I, too, have an adirondack chair under my dogwood (it's really more of a puppywood though because it's still small) and it is the perfect place to enjoy Portland's spring afternoons!
The descriptions of the projects sound wonderful and worth the wait.
Enjoy your day (and back to work).
Apple blossom handbags sound wonderful - do show!
Never have heard this aspect of the fertile creative process described so well, Alicia.
It's ephemeral, this creative impulse that is strong enough to actually move the body to action. For me, it's all about wondering how something could be made, solving that question, and then moving onto the next. So, I'm left with several solved projects that are 70% complete.
Then something else has to take over in order for me to come back to them and trudge/push on to actually complete them.
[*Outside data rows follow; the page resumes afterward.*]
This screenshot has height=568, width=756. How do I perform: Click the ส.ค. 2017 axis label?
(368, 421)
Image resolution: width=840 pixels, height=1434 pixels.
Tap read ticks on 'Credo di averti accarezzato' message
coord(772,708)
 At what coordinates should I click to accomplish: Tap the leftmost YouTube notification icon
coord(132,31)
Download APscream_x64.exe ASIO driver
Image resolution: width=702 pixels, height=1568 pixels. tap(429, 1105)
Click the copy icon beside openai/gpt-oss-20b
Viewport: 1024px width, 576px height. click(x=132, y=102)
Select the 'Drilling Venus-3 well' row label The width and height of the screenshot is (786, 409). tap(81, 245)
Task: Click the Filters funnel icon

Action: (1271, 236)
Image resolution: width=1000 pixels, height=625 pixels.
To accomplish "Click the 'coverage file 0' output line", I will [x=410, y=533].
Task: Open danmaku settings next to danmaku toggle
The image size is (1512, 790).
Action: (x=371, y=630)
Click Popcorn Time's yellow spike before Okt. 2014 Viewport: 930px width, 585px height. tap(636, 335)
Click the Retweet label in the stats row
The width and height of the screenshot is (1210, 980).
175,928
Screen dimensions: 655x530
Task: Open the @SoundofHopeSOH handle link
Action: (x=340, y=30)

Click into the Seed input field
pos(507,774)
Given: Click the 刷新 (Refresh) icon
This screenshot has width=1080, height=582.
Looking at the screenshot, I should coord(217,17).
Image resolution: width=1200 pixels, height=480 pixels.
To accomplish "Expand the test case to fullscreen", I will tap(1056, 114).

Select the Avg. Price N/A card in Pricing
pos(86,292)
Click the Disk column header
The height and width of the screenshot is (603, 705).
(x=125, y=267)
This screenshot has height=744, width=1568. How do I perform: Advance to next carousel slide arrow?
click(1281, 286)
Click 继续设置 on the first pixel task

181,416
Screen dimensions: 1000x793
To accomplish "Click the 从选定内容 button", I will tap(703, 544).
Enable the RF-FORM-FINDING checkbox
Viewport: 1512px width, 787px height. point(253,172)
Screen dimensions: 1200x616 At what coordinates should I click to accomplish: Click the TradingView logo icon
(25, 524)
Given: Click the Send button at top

That might be the desire to see it fully done and show it on my blog. I'm certain my project blog is largely responsible for my getting most last stages finished.
Your dogwood blossom photos make me swoon!
You are so adept at putting into words your feelings and experiences so that I can relate (on some levels, anyway!).
When is this new book coming our way? Can you tell us?
Oh, I experience the SAME THING when I am writing at the end of each quarter; I just dream and dream of making things because I'm stuck working on a different kind of thing. And after that, zip pow! Burst of creativity ... and that's how I forget to actually rest and recuperate over breaks =)
and your dogwoods are so, so lovely!
These photos just take my breath away. Dogwood is one of my favorite flowers. We have massive amount of them here in NC.